Exercise objective
Give the data below again, word for word.

[Collected data entries]
>>>>
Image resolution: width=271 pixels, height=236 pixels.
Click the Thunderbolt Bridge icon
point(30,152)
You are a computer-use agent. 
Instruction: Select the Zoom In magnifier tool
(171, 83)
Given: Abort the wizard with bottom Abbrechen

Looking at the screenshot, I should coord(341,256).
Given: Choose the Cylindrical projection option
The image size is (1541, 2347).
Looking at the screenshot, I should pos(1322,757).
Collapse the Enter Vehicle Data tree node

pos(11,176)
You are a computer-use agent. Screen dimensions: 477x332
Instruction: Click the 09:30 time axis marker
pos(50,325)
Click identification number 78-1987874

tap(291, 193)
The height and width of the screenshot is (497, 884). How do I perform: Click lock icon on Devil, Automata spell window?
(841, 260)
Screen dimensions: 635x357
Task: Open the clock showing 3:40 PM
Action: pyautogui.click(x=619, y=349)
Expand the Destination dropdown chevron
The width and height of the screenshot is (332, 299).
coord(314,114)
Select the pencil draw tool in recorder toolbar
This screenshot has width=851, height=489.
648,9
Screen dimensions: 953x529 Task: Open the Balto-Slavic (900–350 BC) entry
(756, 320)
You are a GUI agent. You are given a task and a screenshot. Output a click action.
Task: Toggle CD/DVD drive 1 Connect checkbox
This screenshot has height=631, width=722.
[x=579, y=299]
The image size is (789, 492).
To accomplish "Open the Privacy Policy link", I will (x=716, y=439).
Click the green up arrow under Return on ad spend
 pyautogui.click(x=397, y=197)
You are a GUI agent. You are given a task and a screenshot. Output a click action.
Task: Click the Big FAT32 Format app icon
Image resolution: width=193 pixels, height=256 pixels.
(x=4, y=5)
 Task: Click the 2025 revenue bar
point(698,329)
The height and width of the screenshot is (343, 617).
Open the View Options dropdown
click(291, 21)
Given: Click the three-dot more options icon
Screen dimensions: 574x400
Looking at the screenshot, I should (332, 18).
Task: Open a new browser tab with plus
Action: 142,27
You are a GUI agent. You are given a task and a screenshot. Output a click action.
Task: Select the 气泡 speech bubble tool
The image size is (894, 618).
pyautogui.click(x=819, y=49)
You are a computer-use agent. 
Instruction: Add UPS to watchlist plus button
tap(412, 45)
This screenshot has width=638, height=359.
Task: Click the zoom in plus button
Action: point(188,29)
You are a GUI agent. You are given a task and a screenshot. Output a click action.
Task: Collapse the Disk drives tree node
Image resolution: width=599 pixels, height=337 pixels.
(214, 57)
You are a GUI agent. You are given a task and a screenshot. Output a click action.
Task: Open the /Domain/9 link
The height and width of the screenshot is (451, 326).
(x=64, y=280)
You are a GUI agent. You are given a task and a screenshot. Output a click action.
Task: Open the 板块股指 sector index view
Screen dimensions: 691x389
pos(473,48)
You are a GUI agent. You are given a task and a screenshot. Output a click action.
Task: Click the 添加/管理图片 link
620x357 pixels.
<<<<
Exercise result
Image resolution: width=271 pixels, height=236 pixels.
Click the Thunderbolt Bridge icon
point(30,152)
You are a computer-use agent. 
Instruction: Select the Zoom In magnifier tool
(171, 83)
Given: Abort the wizard with bottom Abbrechen

Looking at the screenshot, I should coord(341,256).
Given: Choose the Cylindrical projection option
The image size is (1541, 2347).
Looking at the screenshot, I should pos(1322,757).
Collapse the Enter Vehicle Data tree node

pos(11,176)
You are a computer-use agent. Screen dimensions: 477x332
Instruction: Click the 09:30 time axis marker
pos(50,325)
Click identification number 78-1987874

tap(291, 193)
The height and width of the screenshot is (497, 884). How do I perform: Click lock icon on Devil, Automata spell window?
(841, 260)
Screen dimensions: 635x357
Task: Open the clock showing 3:40 PM
Action: pyautogui.click(x=619, y=349)
Expand the Destination dropdown chevron
The width and height of the screenshot is (332, 299).
coord(314,114)
Select the pencil draw tool in recorder toolbar
This screenshot has width=851, height=489.
648,9
Screen dimensions: 953x529 Task: Open the Balto-Slavic (900–350 BC) entry
(756, 320)
You are a GUI agent. You are given a task and a screenshot. Output a click action.
Task: Toggle CD/DVD drive 1 Connect checkbox
This screenshot has height=631, width=722.
[x=579, y=299]
The image size is (789, 492).
To accomplish "Open the Privacy Policy link", I will (x=716, y=439).
Click the green up arrow under Return on ad spend
 pyautogui.click(x=397, y=197)
You are a GUI agent. You are given a task and a screenshot. Output a click action.
Task: Click the Big FAT32 Format app icon
Image resolution: width=193 pixels, height=256 pixels.
(x=4, y=5)
 Task: Click the 2025 revenue bar
point(698,329)
The height and width of the screenshot is (343, 617).
Open the View Options dropdown
click(291, 21)
Given: Click the three-dot more options icon
Screen dimensions: 574x400
Looking at the screenshot, I should (332, 18).
Task: Open a new browser tab with plus
Action: 142,27
You are a GUI agent. You are given a task and a screenshot. Output a click action.
Task: Select the 气泡 speech bubble tool
The image size is (894, 618).
pyautogui.click(x=819, y=49)
You are a computer-use agent. 
Instruction: Add UPS to watchlist plus button
tap(412, 45)
This screenshot has width=638, height=359.
Task: Click the zoom in plus button
Action: point(188,29)
You are a GUI agent. You are given a task and a screenshot. Output a click action.
Task: Collapse the Disk drives tree node
Image resolution: width=599 pixels, height=337 pixels.
(214, 57)
You are a GUI agent. You are given a task and a screenshot. Output a click action.
Task: Open the /Domain/9 link
The height and width of the screenshot is (451, 326).
(x=64, y=280)
You are a GUI agent. You are given a task and a screenshot. Output a click action.
Task: Open the 板块股指 sector index view
Screen dimensions: 691x389
pos(473,48)
You are a GUI agent. You are given a task and a screenshot. Output a click action.
Task: Click the 添加/管理图片 link
620x357 pixels.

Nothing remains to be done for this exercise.